The third and final disc (its four records) is mostly material previously compiled on Everything Falls Apart and More, but that’s a rare ‘collection of early singles’ compilation that holds up as a record on its own. Such songs as the classic “In a Free Land”, two versions of the kiss-off to rock snobs “Target”, drilling “From the Gut” “Blah, Blah, Blah”, the accomplished title track, and Hüsker Dü’s other classic cover, Donovan’s “Sunshine Superman”, all still hold up, whether you first heard them in the early eighties, early nineties (when More was release), or today. Savage Young Dü closes with two more original pieces, the more interesting (if rough) “Travel In Opposite Car” and hardcore close “It’s Not Fair”, and live early versions of “It’s Not Funny Anymore”, “Real World”, and “Out On a Limb”, later to recorded (along with “Diane”) for classic EP Metal Circus. “Real World” should be noted for not just pre-dating the MTV series, but specifically for being a punk calling out the ridiculousness of would-be-anarchists.
Being a collection of punk recordings from the early eighties, the production is not exactly as slick as today’s, but it extremely impressive remastering given its origins.

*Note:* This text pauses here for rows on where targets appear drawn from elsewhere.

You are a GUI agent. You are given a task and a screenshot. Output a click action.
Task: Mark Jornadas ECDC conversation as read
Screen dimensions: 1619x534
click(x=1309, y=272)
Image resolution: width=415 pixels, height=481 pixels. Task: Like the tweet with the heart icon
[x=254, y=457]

It would be easy to lose each instrument under the layers of noise and speed, but each member of the trio’s contributions come through on their own, and as part of each whole.
There’s also a 144-page booklet detailing the band’s early history, in detail, from their upbringings to how they all met (apparently Norton stole Hart’s job…) to start of the band (as “Buddy & The Returnables” with quickly discarded keyboardist/thought-himself-the-frontman Charlie Pine) to early gigs (Twin City punk locales & locals get shout-outs) to tours (including epic three-year “Children’s Crüsade”, all dates listed) to recordings & labels. Erin Osmon’s biography doesn’t ignore such issues as the band’s liberal use of drugs and alcohol (mostly speed, unsurprisingly), nor Paul Hilcoff’s “Hüsker Tünes” descriptions of each recording session fail to call out some lesser tracks.
Savage Young Dü is obviously for Hüsker die-hards, of which the band has had many, giving them the ‘cult’ status. It’s also ‘only’ a window into their formative years, and not the acclaimed work they would later create. There is the overstuffed nature of the multi-disc release, and repetitions in both previously released material & on this release. And hanging over it all is the recent death of Hart (QRO interview), after the compilation’s completion but before its release. But it more than fulfills its mission of telling an origin story through the music it made, the birth of this underappreciated legend.